Your output should be the entries below, from the first line up to and including the line with "You are a computer-use agent. Viewport: 582px", reproduced exactly and with no other lines.

Dataset excerpts:

+++

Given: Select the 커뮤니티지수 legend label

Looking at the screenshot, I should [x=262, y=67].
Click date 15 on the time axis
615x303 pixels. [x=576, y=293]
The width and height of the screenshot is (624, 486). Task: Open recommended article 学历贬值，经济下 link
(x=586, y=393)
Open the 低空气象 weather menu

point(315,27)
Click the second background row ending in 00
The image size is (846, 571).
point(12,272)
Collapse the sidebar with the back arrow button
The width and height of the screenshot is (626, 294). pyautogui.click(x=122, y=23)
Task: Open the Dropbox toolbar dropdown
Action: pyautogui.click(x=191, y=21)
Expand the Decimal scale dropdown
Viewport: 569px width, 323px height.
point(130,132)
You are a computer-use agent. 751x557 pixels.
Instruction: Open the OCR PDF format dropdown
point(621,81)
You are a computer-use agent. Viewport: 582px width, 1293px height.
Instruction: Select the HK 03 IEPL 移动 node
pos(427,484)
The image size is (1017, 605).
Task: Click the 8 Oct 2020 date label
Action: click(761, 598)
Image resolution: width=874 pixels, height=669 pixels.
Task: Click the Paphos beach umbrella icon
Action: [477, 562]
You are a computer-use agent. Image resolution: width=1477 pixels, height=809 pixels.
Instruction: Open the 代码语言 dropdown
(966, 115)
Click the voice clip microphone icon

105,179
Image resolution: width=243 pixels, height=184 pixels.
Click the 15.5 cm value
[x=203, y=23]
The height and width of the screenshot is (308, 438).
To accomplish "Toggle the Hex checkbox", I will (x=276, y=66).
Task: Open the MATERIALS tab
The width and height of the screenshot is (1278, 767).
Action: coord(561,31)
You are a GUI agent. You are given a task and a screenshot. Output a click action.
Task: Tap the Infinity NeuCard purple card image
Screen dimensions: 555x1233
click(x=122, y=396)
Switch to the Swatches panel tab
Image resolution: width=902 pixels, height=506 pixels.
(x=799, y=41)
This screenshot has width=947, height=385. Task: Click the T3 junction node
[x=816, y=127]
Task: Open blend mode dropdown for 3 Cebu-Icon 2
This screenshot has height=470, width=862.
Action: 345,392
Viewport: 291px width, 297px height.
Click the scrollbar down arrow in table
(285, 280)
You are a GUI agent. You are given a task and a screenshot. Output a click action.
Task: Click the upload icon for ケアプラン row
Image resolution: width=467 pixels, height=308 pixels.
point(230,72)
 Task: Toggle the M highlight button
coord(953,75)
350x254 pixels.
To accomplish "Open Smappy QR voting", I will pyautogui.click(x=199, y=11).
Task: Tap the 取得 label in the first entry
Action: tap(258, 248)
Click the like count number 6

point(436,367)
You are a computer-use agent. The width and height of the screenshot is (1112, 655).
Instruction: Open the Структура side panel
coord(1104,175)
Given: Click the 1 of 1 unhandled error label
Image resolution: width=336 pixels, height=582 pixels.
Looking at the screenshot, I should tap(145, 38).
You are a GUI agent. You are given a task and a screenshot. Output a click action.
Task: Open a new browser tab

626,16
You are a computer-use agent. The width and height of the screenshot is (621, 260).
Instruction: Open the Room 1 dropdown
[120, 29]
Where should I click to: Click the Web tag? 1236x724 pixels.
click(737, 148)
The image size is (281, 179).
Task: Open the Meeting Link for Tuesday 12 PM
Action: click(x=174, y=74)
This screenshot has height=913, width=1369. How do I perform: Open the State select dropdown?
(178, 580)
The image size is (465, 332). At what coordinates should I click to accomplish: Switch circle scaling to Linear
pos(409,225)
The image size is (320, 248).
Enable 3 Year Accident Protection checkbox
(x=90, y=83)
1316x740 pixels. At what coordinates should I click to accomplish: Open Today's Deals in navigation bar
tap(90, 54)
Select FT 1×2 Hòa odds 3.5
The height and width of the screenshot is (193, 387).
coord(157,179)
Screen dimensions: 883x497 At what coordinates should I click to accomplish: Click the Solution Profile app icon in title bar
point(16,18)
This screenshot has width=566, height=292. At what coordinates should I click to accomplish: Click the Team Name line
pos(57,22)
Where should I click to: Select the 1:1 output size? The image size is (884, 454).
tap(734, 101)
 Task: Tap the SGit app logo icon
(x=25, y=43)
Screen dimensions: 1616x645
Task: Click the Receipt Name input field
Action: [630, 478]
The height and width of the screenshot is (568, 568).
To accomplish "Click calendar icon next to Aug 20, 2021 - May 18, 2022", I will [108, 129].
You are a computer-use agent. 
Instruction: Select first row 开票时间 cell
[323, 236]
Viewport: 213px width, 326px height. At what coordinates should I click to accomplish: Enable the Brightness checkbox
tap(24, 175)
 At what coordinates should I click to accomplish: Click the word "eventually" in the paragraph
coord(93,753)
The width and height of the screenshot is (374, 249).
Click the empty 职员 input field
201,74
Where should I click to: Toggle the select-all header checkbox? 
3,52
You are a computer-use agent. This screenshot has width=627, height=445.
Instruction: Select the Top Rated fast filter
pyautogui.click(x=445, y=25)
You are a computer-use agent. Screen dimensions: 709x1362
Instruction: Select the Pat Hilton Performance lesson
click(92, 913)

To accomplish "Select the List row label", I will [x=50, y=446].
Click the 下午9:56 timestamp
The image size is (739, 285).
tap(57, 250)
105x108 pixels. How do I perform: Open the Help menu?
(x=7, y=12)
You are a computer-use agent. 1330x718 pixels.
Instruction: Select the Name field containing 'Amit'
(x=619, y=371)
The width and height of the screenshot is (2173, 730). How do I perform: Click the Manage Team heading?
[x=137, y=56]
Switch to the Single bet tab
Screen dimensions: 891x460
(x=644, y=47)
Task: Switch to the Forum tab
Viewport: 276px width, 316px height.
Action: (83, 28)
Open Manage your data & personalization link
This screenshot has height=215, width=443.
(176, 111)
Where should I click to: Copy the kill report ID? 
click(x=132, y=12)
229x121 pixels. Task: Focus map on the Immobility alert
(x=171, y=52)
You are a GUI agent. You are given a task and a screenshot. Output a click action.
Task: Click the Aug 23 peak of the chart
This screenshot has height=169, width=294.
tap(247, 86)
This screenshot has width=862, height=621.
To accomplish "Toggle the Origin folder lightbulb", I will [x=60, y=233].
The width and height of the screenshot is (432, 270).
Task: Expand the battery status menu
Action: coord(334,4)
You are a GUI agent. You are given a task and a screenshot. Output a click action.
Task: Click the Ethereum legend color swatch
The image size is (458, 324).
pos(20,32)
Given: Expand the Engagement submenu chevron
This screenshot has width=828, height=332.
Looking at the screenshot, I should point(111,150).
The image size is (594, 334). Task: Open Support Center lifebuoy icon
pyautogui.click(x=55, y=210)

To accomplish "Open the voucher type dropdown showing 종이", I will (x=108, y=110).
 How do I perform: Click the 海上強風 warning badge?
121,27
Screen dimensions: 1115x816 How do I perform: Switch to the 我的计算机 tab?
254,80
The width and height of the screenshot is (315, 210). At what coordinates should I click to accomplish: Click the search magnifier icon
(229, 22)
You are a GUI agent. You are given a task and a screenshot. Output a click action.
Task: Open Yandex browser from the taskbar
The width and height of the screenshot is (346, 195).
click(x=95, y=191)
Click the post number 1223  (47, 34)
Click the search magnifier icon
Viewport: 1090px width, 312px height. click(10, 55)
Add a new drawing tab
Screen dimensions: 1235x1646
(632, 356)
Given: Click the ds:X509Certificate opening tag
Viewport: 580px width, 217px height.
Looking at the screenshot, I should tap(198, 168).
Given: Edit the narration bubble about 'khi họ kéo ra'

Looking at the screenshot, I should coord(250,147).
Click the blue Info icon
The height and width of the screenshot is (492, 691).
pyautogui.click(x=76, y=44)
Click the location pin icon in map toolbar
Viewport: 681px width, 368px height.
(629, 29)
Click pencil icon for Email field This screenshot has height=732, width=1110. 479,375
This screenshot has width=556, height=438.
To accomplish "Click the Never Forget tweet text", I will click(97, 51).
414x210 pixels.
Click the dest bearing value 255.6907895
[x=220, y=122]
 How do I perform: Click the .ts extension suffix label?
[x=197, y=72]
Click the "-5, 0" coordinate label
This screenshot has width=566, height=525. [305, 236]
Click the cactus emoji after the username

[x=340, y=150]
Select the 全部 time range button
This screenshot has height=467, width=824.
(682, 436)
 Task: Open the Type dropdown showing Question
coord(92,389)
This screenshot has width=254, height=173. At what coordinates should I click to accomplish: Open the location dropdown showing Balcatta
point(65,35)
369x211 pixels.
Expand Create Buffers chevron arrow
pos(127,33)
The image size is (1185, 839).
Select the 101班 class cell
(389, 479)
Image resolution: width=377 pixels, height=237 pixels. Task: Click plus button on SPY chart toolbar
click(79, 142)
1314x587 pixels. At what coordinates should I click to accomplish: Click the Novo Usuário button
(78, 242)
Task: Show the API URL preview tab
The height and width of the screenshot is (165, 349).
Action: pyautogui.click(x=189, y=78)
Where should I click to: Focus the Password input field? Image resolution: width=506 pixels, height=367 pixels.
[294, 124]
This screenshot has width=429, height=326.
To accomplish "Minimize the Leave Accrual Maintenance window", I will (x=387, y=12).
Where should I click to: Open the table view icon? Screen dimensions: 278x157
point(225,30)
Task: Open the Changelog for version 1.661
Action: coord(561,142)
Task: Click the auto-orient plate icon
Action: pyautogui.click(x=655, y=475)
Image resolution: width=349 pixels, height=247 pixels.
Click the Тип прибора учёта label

+++

### ANSWER BELOW
Given: Select the 커뮤니티지수 legend label

Looking at the screenshot, I should [x=262, y=67].
Click date 15 on the time axis
615x303 pixels. [x=576, y=293]
The width and height of the screenshot is (624, 486). Task: Open recommended article 学历贬值，经济下 link
(x=586, y=393)
Open the 低空气象 weather menu

point(315,27)
Click the second background row ending in 00
The image size is (846, 571).
point(12,272)
Collapse the sidebar with the back arrow button
The width and height of the screenshot is (626, 294). pyautogui.click(x=122, y=23)
Task: Open the Dropbox toolbar dropdown
Action: pyautogui.click(x=191, y=21)
Expand the Decimal scale dropdown
Viewport: 569px width, 323px height.
point(130,132)
You are a computer-use agent. 751x557 pixels.
Instruction: Open the OCR PDF format dropdown
point(621,81)
You are a computer-use agent. Viewport: 582px width, 1293px height.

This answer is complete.